For generations, the American economy has benefited from the ingenuity and industry of immigrants who chose to start businesses here. Many iconic American companies, from Proctor and Gamble and Pfizer in the 19th Century to Google and WeWork more recently, and companies like Sprinklr and AppNexus right here in New York, were founded, in whole or in part, by immigrants.
This is why so many—and especially those in the technology industry—support real immigration reform that would make it easier for, among other things, high-skilled and entrepreneurial workers to come to this nation to build companies, create jobs, and grow new and interesting technologies.
Currently, federal law caps the number of available visas for so-called high-skill workers and Congress has not shown that this will change any time soon. In the meantime, the White House took matters into its own hands by issuing a proposed rule that would make it easier for immigrant entrepreneurs to remain in the United States.
This week, Tech:NYC partnered with technology advocacy organization Engine to submit comments in support of that proposed rule, the International Entrepreneur Rule, and included several ideas to improve the likelihood of its effectiveness. Elements of those recommendations were based on input we received from Tech:NYC member companies and investors during a roundtable hosted by member company Expa on September 20th. A copy of the comments we filed with DHS are available here.

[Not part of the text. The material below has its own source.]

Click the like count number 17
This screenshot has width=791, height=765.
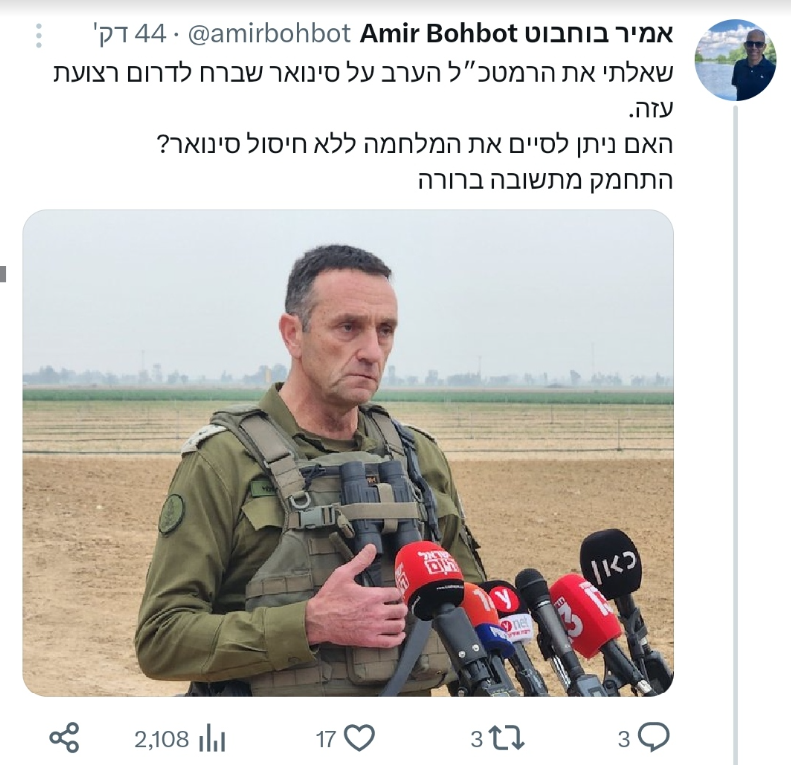326,740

The startup community has been advocating for years for reforms that would allow the world’s brightest innovators to start and scale their companies here in the United States. There currently exists no visa program specifically designed to encourage immigrant entrepreneurs to build their startups in America. The Government Accountability Office (GAO) has written about “cases in which entrepreneurs attempting to establish very early-stage technology start-ups were unable to obtain H-1B or other work visas for themselves and either relocated the project abroad or had to abandon the start-up.”
The International Entrepreneur Rule proposed by the Department of Homeland Security will allow talented foreign-born entrepreneurs to build their companies in the U.S., in turn creating jobs and driving economic transformation.

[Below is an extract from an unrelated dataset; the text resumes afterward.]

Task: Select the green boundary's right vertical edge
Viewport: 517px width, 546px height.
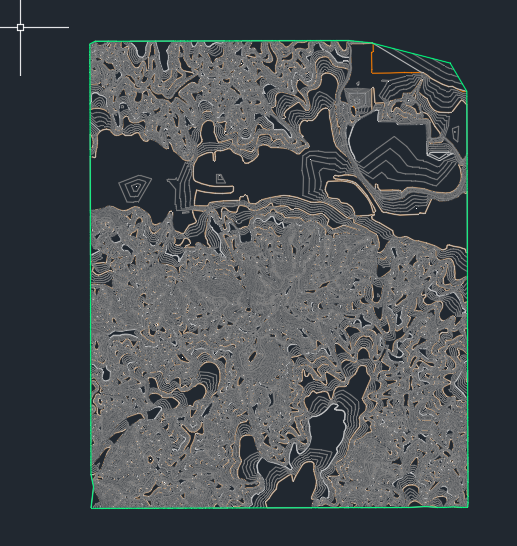Action: click(x=467, y=299)
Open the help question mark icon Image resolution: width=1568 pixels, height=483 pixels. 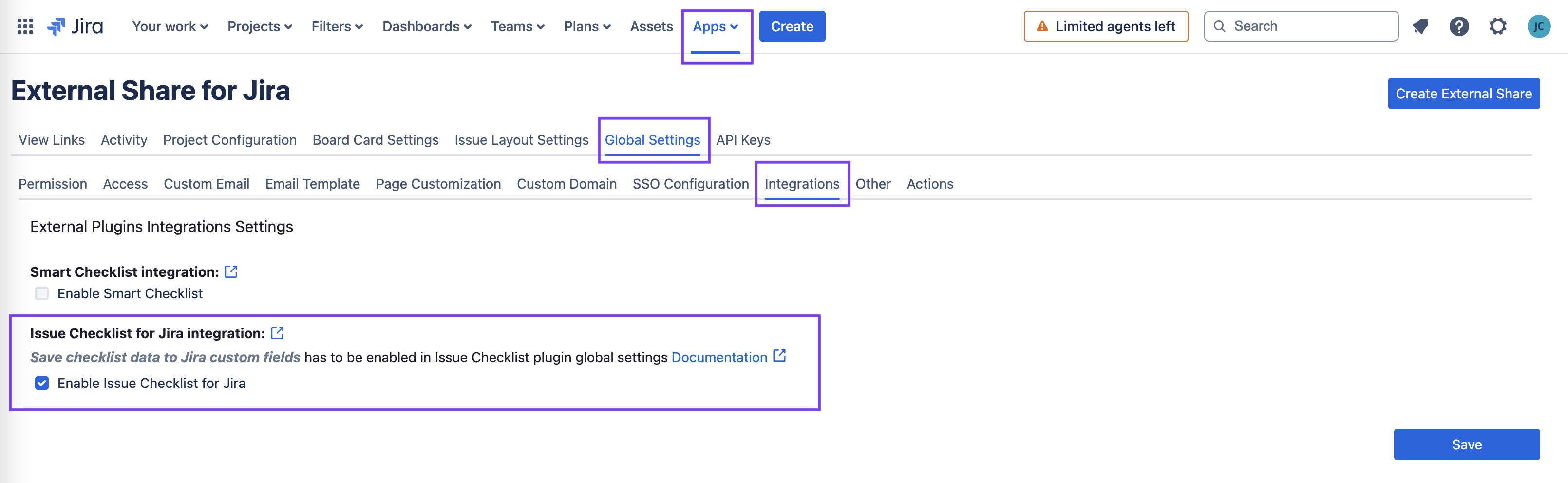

We provided some specific recommendations that would help strengthen the rule including increasing the ways an applicant could prove she meets the program’s requirements, such as by showing acceptance into a reputable accelerator, demonstrating positive revenue and/or job creation, or holding an advanced degree from an accredited American university. We also urged the White House to lower the threshold for initial capital investment, lengthening the period of time an entrepreneur can remain in the U.S. to reflect a realistic timetable for startup growth, and allowing crowdfunding to count as a qualified investment.
We are optimistic that the International Entrepreneur Rule, when finalized, will be a positive and productive piece of an otherwise broken immigration system.